Two-stage stochastic planning for integrated energy systems accounting for carbon trading price uncertainty

With the development and improvement of carbon trading mechanism and the promotion of energy internet strategy, integrated energy system (IES) as the physical carrier of energy internet has an important strategic positioning. Taking electricity-gas-heat multi-energy flow model of IES as the research object, it has important theoretical value and engineering significance to carry out the planning and design research of IES on the basis of quantitative and qualitative analysis of the operational coupling mechanism between different systems and full consideration of the uncertainty of carbon trading market. Based on this, a regional integrated energy system expansion planning model based on the uncertainty of carbon trading price is proposed in this paper.
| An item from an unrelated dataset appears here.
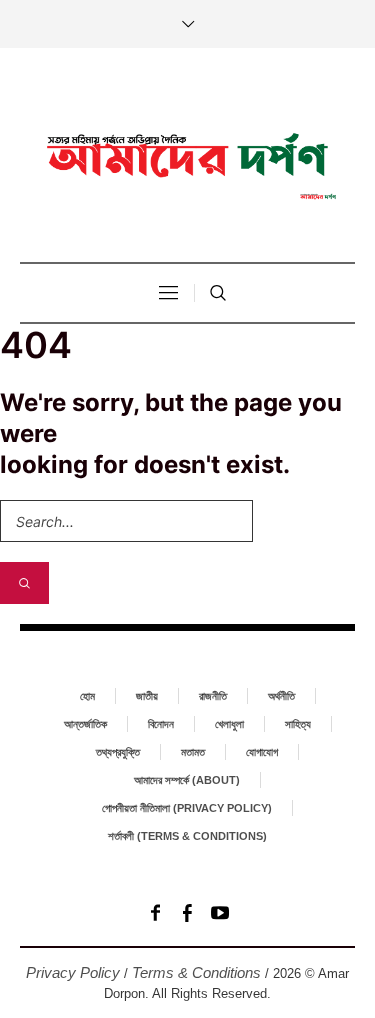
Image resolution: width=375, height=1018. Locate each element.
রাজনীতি (213, 696)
First, a combined forecasting model based on fast integrated empirical modal decomposition (FCEEMD), improved segmented adaptive gray wolf optimization (SAGWO) and least squares support vector machine (LSSVR) was used to simulate the trend of carbon price fluctuations. Second, a stochastic probability distribution model for carbon trading prices was designed using a mean regression model in combination with a sample of carbon trading forecasts. Then, a two-stage stochastic planning model taking into account the grid constraints and system operation constraints is constructed with the objective of minimizing the whole life cycle cost. Finally, the planning schemes under different carbon trading models are compared and analyzed by means of calculation examples, and then the effectiveness of the proposed method is demonstrated.